E poi, ancora, Anthony Hopkins chiude alla bell’e meglio l’arco narrativo di Odino; Idris Elba, sprecato nei funzionali panni di Heimdall, fa benissimo a lamentarsi nelle interviste chiedendo un ruolo di maggior rilievo; lo Skurge di Karl Urban pare uscito da un film de I Mercenari; Doctor Strange presente in una sequenza divertente e pretestuosa; lo stesso Waititi interpreta in motion capture un Korg fanciullesco; Matt Damon e Sam Neill compaiono in uno spassoso cameo metacinematografico.

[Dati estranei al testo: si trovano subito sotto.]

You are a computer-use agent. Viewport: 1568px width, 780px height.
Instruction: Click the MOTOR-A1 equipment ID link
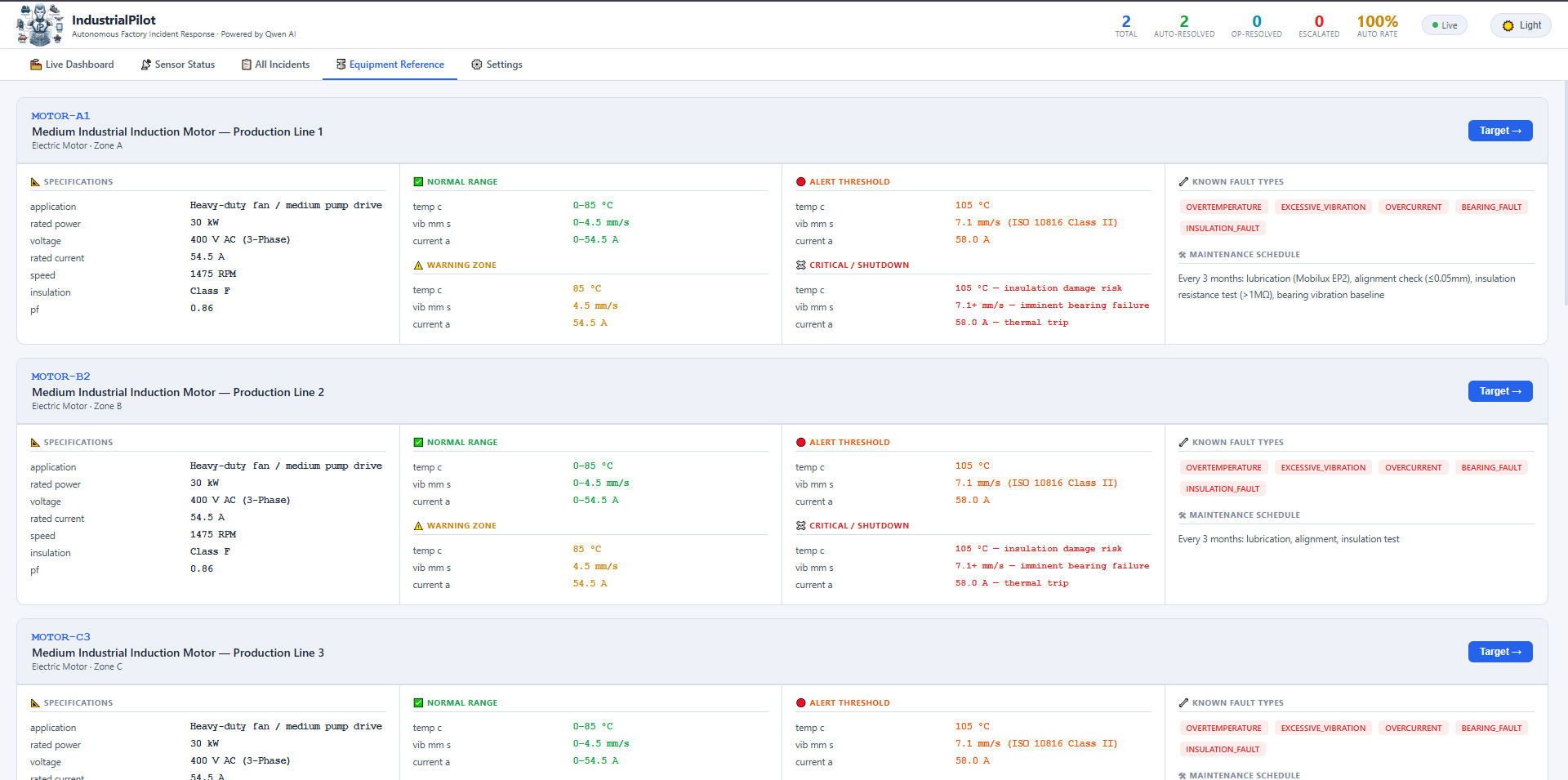click(x=60, y=116)
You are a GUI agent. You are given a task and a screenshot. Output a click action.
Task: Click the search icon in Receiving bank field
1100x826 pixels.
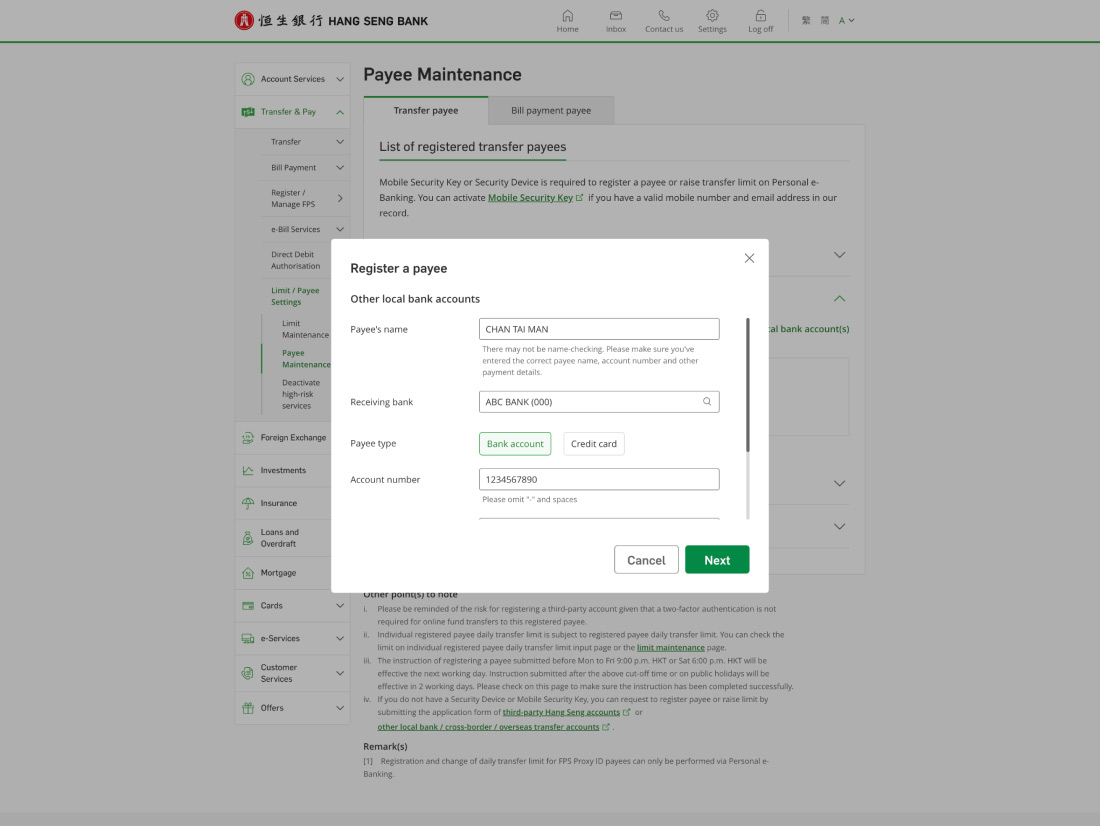point(707,402)
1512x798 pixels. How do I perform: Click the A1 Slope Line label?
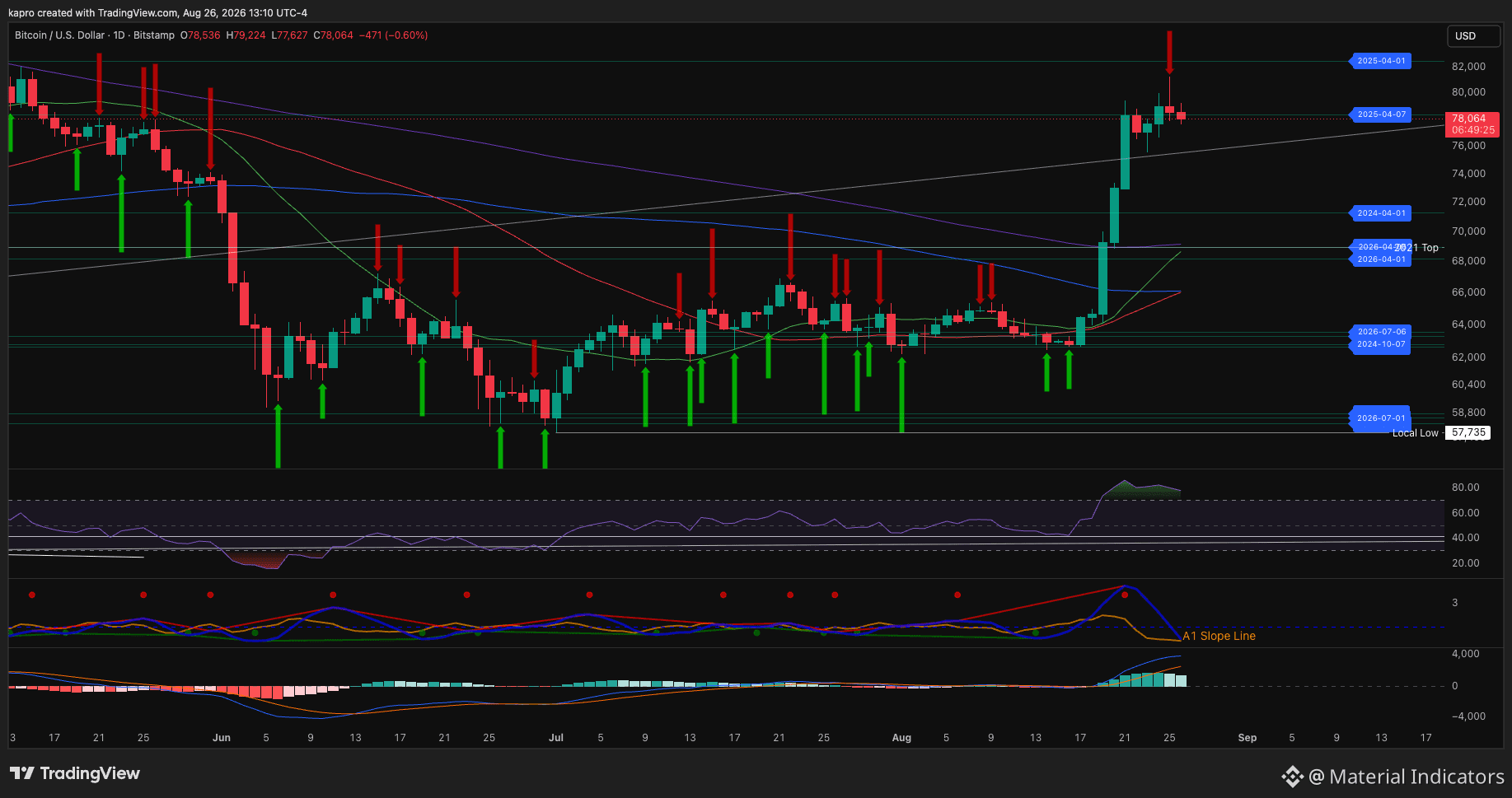(1219, 636)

Waititi sembra più preoccupato a suscitare le risate del pubblico che a mettere sullo schermo un’avventura dall’afflato epico autentico, sviluppata in maniera prevedibile, divertente ma con delle cadute di gusto vanziniane, come la scena in cui il Dio del Tuono sgrana gli occhi sul pene di Hulk. L’action, gravata dai soliti effetti digitali senza infamia e senza lode cui ci hanno abituati i Marvel Studios, è buttata più sulla rissa che sulle singole gag. La storia verte al grande colpo di scena finale, peraltro prevedibile, che apre al prossimo Avengers: Infinity War come anticipato nella prima scena durante i titoli di coda. La seconda è una burletta inutile. A fronte di un giocattolo studiato per ammansire il pubblico mainstream, si ha la sensazione che il caro vecchio Dio del Tuono si stia perdendo nella confusione.